А потом я смотрел из кабины своего «Раптора», как разбегается по взлетной полосе наш «Авакс». Я помнил предсказание Опевы и следил внимательно. И когда этот огромный самолет, уже взлетев над посадочной полосой, вдруг резко сбросил обороты и рухнул на землю, я понял. Я не видел вспышки с такого расстояния, но я понял, что пилоты этого красавца, оказались умнее меня и воспользовались открывшейся дверью. Тем самым путем Опевы.
Из-за этой катастрофы «Авакса», мы опоздали со стартом почти на час и чтобы наверстать время, мы получили приказ лететь прямо через воздушное пространство Кубы. Хотя по первоначальному плану должны были идти над морем, в обход острова.
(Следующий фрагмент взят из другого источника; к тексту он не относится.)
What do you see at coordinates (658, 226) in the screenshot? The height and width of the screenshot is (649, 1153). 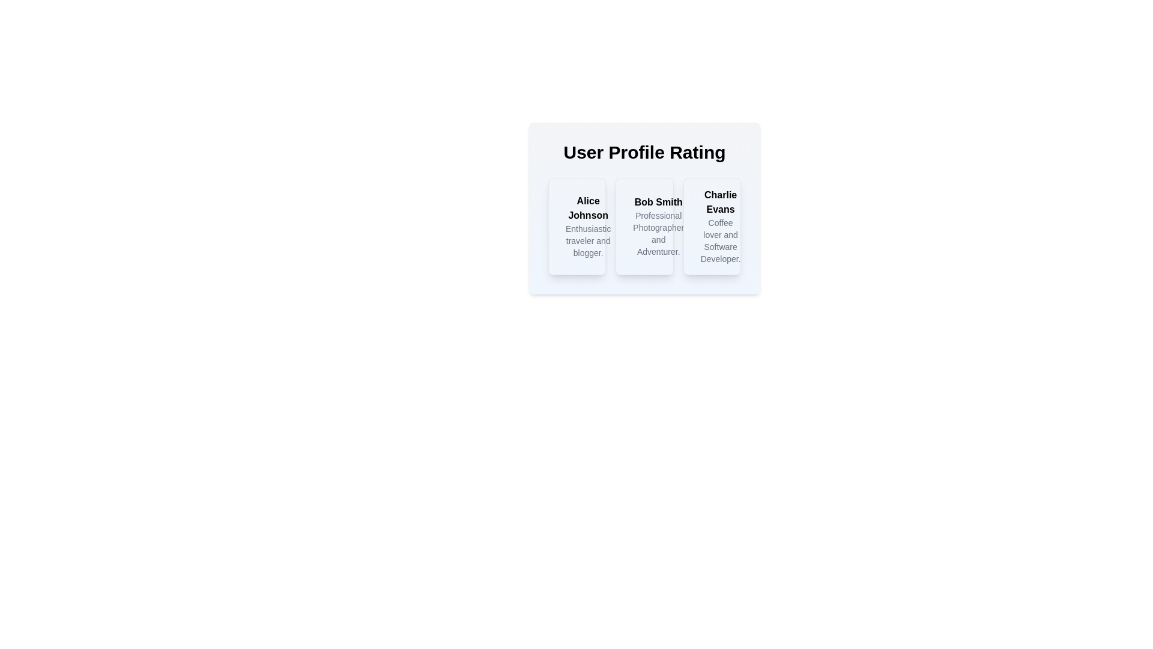 I see `text label displaying the user's profile information, which includes their name and a brief description of their profession and interests, located in the center column between 'Alice Johnson' and 'Charlie Evans'` at bounding box center [658, 226].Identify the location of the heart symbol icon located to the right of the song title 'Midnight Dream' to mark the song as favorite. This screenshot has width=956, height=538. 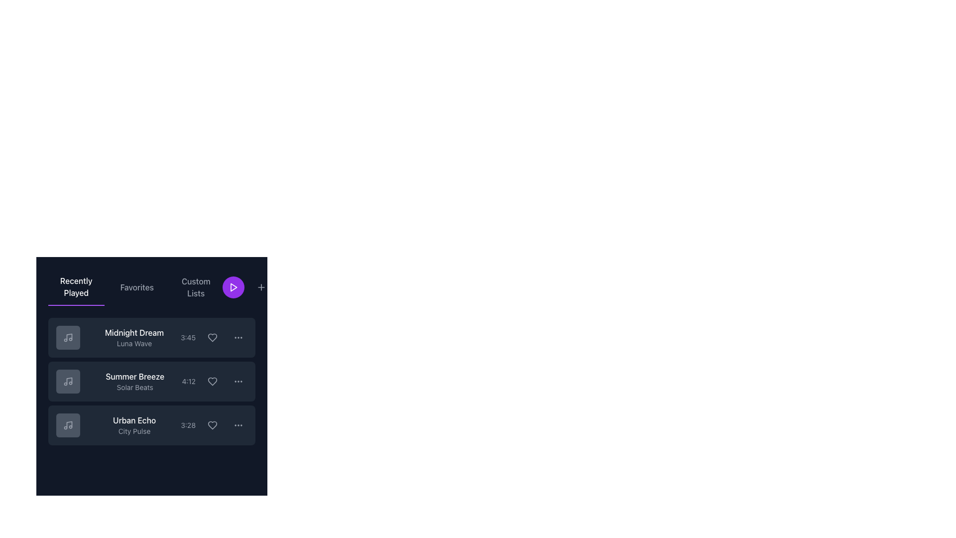
(212, 337).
Мы шли несколькими группами на разных курсах, и я слышал истеричные вопли пилотов одной из групп, наткнувшихся на три звена кубинских истребителей. Потерявшие в дальнем бою два самолета кубинцы, все же прорвались на близкие дистанции и навязали нашим «собачью свалку». А в ней у нашего сверхсовременного «Раптора», против уже устаревших русских «Сухих», нет никакого шанса.
Но мне было все равно, что там, один за другим, горят мои вчерашние товарищи. Я в тот момент хотел только одного, чтобы на одном из экранов моего истребителя открылась дверь. Я не знаю, куда ведет эта самая дверь, но я точно знаю, что жить дальше в этом мире, я не хочу.
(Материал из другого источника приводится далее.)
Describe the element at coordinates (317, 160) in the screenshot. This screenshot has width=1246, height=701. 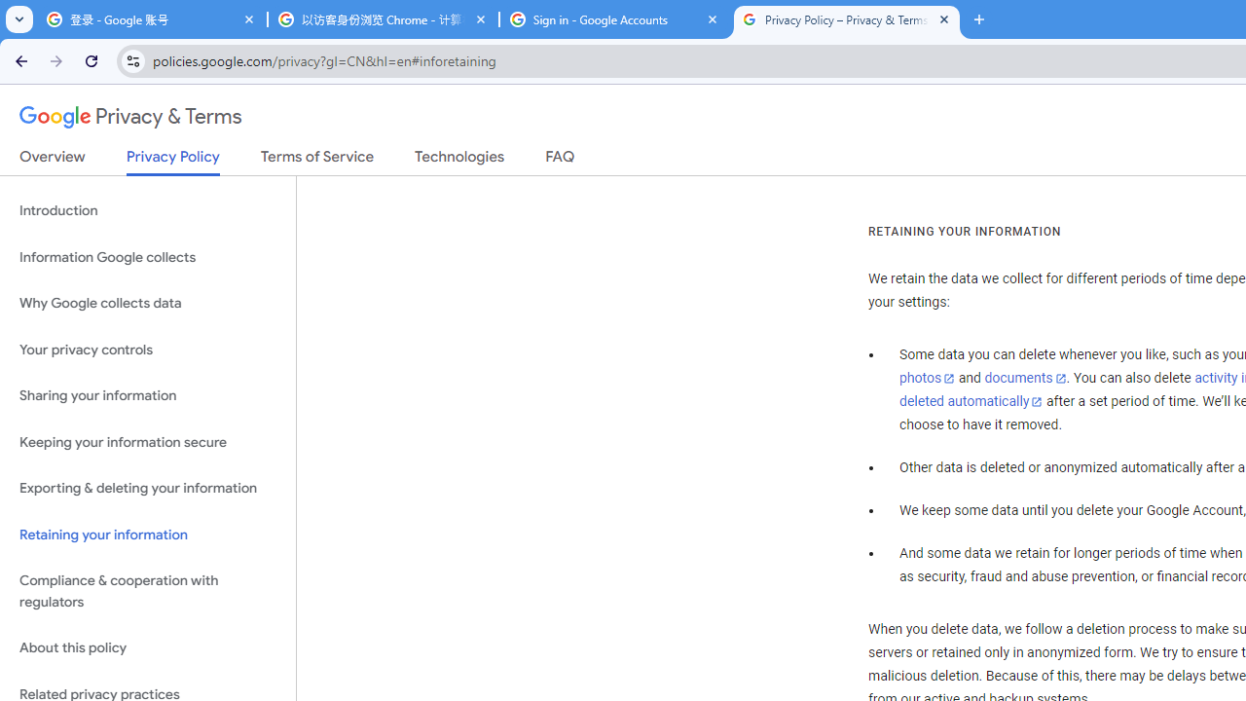
I see `'Terms of Service'` at that location.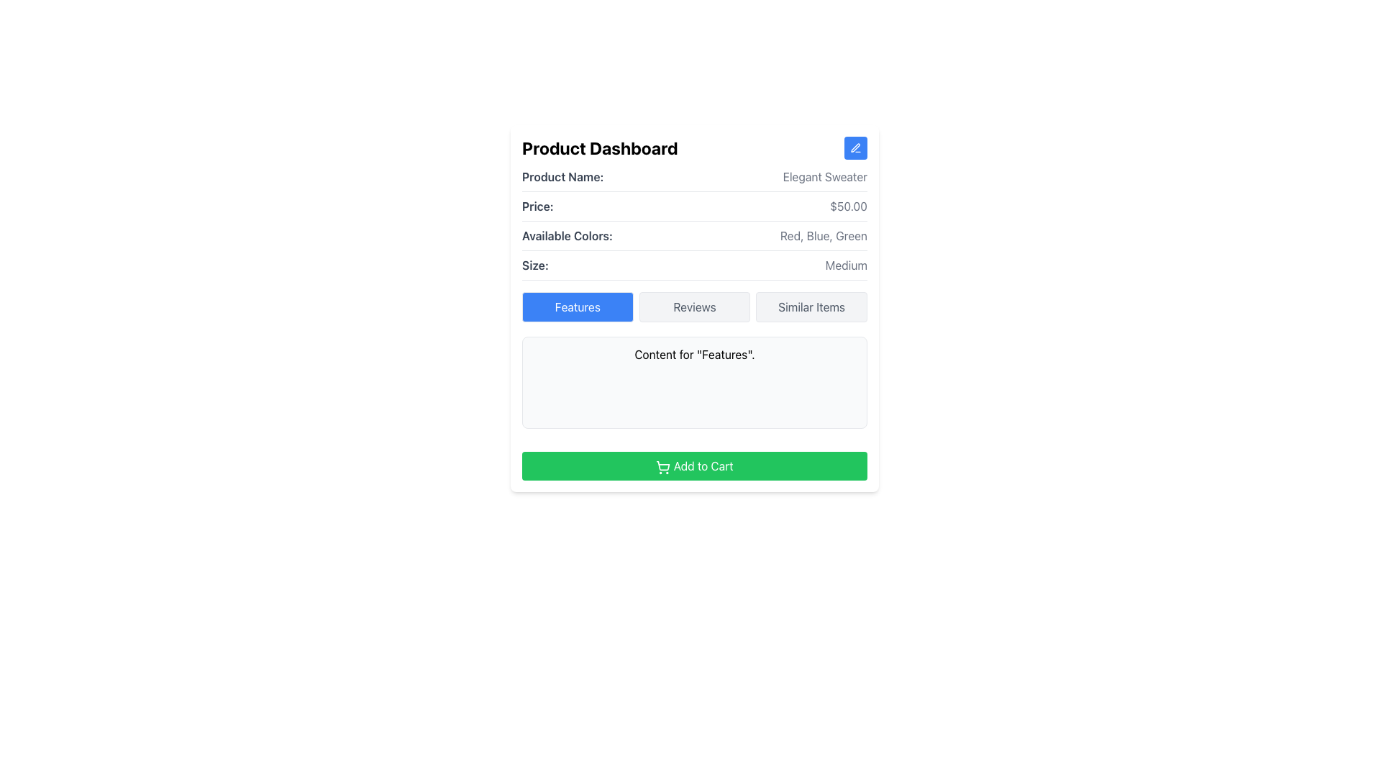 This screenshot has width=1381, height=777. Describe the element at coordinates (694, 466) in the screenshot. I see `the 'Add to Cart' button located at the bottom center of the 'Product Dashboard' section` at that location.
А потом мы напоролись на огонь ПВО. Я не знаю, первая ракета меня сбила или десятая. Мне было все равно, я был словно в ступоре. И когда сработало катапультирование, я был все в том же состоянии. Я видел, как разламывается и горит мой самолет. Как маленькие, шустрые ракеты добивают его обломки. Я ничего не соображал, я просто хотел уйти и перед моими глазами стоял образ прекрасной Опевы.
Приземлился я неудачно, прямо в каменный развал на скале. И кажется, сломал себе ногу, а может и обе. Кресло вместе с неприкосновенным запасом лежит где-то в стороне, и у меня нет сил, чтобы доползти до него. Да и зачем? Чтобы продлить свою агонию? Нет уж, моя агония и так длится двадцать девять лет, с самого момента моего рождения. Пора уж ей закончиться. Единственное, о чем я сейчас искренне сожалею, что вылетевший из нагрудного кармана, сотовый телефон Опевы валяется метрах в двух от меня. Я пытался доползти до него, но не смог, слишком много сил отбирает боль, да и ноги не слушаются. Так и лежу сейчас на животе, щекой на острых камешках. В одной руке диктофон, в другой аптечка. В ней еще есть один шприц с болеутоляющим. Второй пустой валяется где-то рядом.